About Dr. Alan Robock
Dr. Robock is a Distinguished Professor of climate science in the Department of Environmental Sciences at Rutgers University. He graduated from the University of Wisconsin, Madison, in 1970 with a B.A. in Meteorology, and from the Massachusetts Institute of Technology with an S.M. in 1974 and Ph.D. in 1977, both in Meteorology. Before graduate school, he served as a Peace Corps Volunteer in the Philippines. He was a professor at the University of Maryland, 1977-1997, and the State Climatologist of Maryland, 1991-1997, before coming to Rutgers. Prof. Robock has published more than 370 articles on his research in the area of climate change, including more than 220 peer-reviewed papers. He serves as Editor of Reviews of Geophysics, the most highly-cited journal in the Earth Sciences. His honors include being a Fellow of the American Geophysical Union, and the American Meteorological Society (AMS). Prof. Robock was a Lead Author of the 2013 Working Group 1 Fifth Assessment Report of the Intergovernmental Panel on Climate Change (awarded the Nobel Peace Prize in 2007).
About the Seminar
A nuclear war between any two nations, such as India and Pakistan, with each country using 50 Hiroshima-sized atom bombs as airbursts on urban areas, would inject so much smoke from the resulting fires into the stratosphere that the resulting climate change would be unprecedented in recorded human history. Climate model simulations find that the smoke would absorb sunlight, making it dark, cold, and dry at Earth’s surface and produce global-scale ozone depletion, with enhanced ultraviolet (UV) radiation reaching the surface. The erythemal dose from the enhanced UV radiation would greatly increase, in spite of enhanced absorption by the remaining smoke, with the UV index more than 3 units higher in the summer midlatitudes, even after a decade.

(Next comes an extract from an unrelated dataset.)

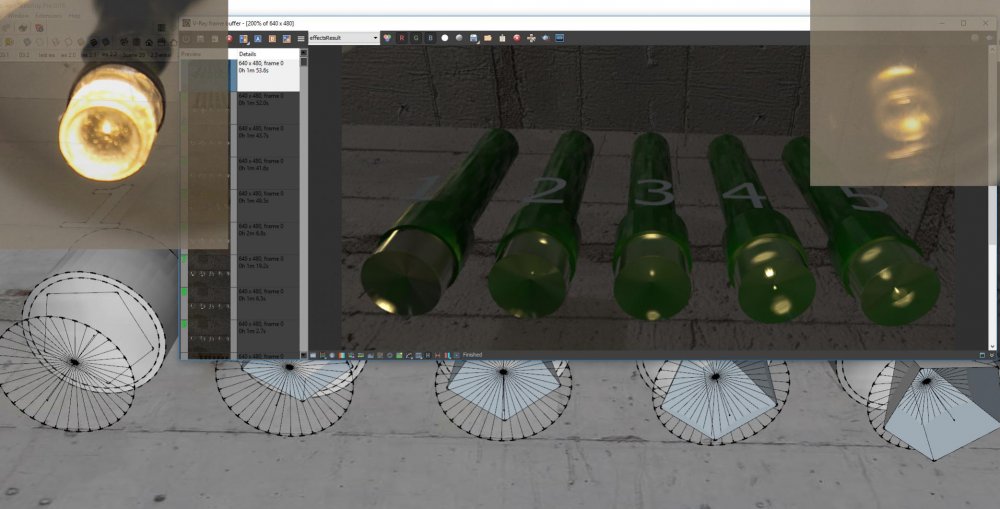Click the Details column header

248,54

The changes in temperature, precipitation, and sunlight from the climate model simulations, applied to crop models show that these perturbations would reduce global agricultural production of the major food crops by 10-40% for a decade. The impact of the nuclear war simulated here, using much less than 1% of the global nuclear arsenal, could sentence a billion people now living marginal existences to starvation.
The greatest nuclear threat still comes from the United States and Russia. Even the reduced arsenals that will remain in 2017 after the New START treaty threaten the world with nuclear winter. The world as we know it could end any day as a result of an accidental nuclear war between the United States and Russia. With temperatures plunging below freezing, crops would die and massive starvation could kill most of humanity. The environmental and humanitarian impacts of the use of even a small number of nuclear weapons must be considered in nuclear policy deliberations.
As a result of international negotiations in the past several years, the United Nations will conduct discussions in the summer of 2017 that will result in an international treaty banning nuclear weapons. It is incumbent on us to pressure the United States and the other eight nuclear nations to sign this treaty.